[Document and screenshot pointing entries]

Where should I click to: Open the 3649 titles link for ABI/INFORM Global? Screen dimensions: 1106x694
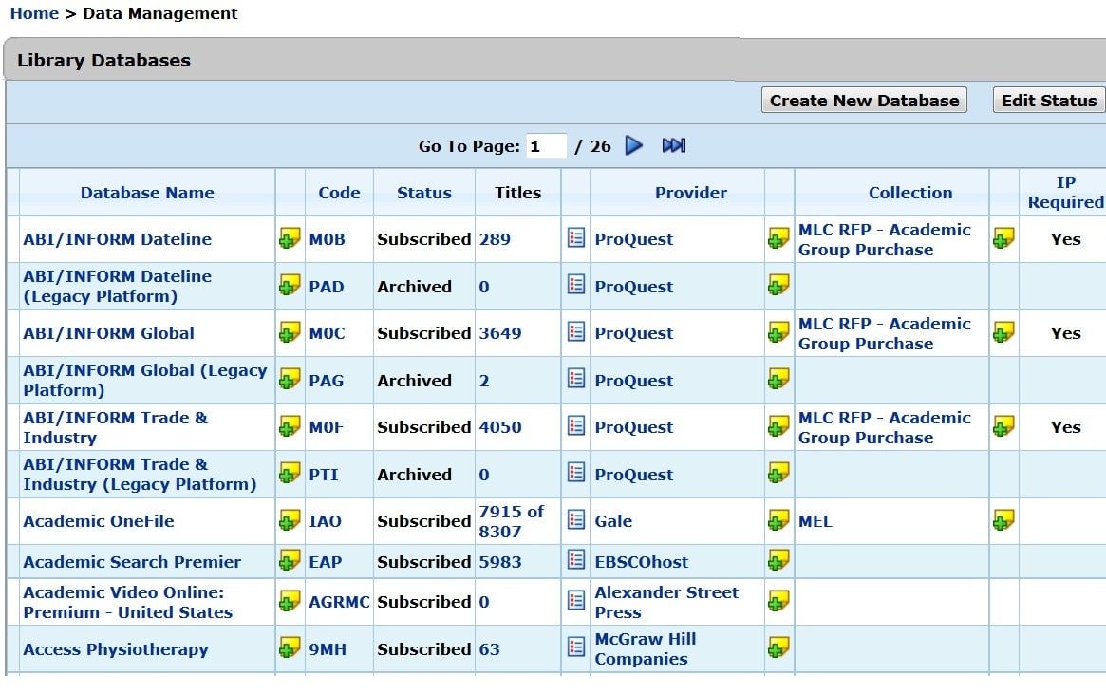tap(500, 333)
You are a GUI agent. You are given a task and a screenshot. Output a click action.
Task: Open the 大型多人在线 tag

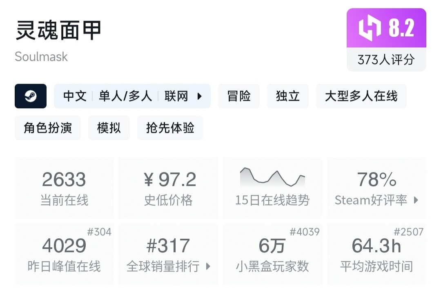point(361,96)
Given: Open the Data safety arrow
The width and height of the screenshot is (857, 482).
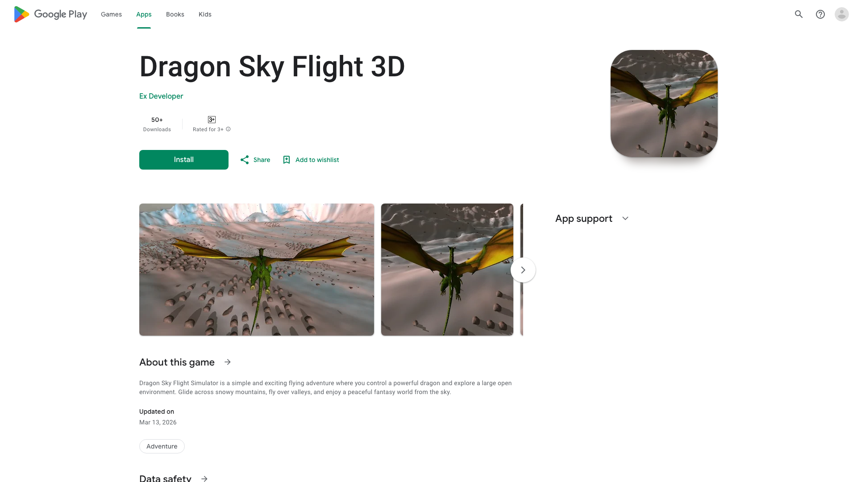Looking at the screenshot, I should [204, 478].

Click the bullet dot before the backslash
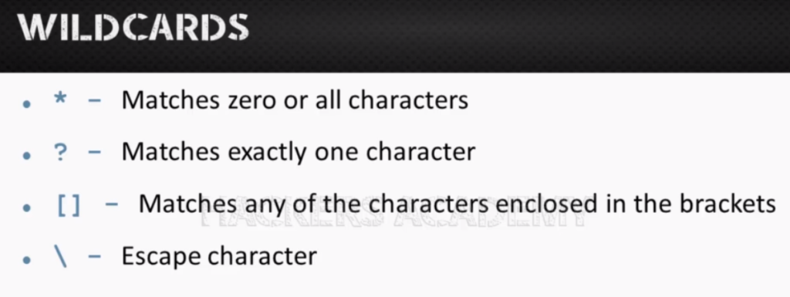27,259
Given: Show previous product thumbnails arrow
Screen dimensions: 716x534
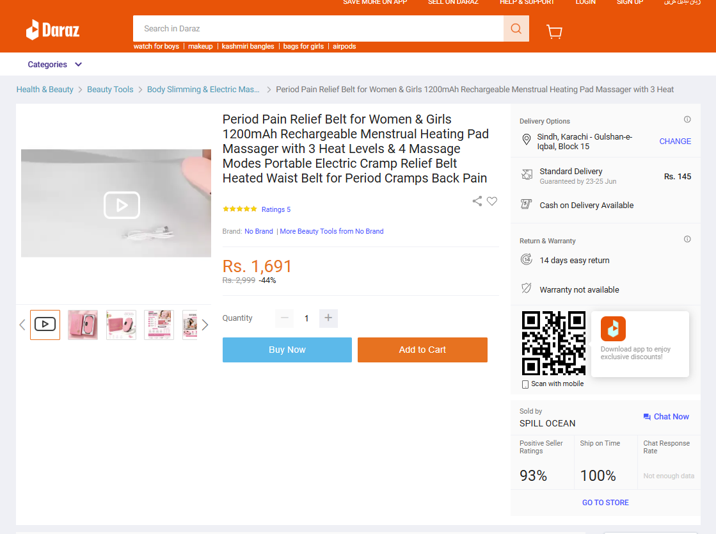Looking at the screenshot, I should coord(22,325).
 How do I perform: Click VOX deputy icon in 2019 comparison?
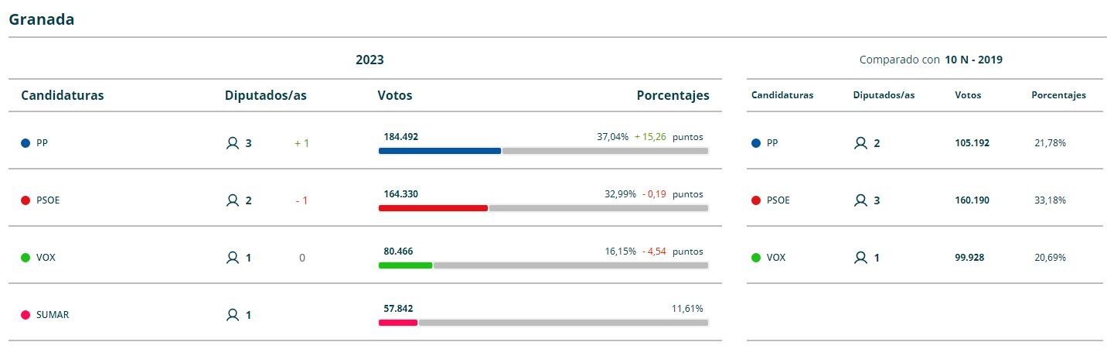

YOUR GOAL: Copy the rows word for word, from the line containing "Given: Show previous product thumbnails arrow" through the end of the rows. Leave out the pictures.

WORKED SOLUTION:
Given: Show previous product thumbnails arrow
Screen dimensions: 716x534
Looking at the screenshot, I should coord(22,325).
 How do I perform: Click VOX deputy icon in 2019 comparison?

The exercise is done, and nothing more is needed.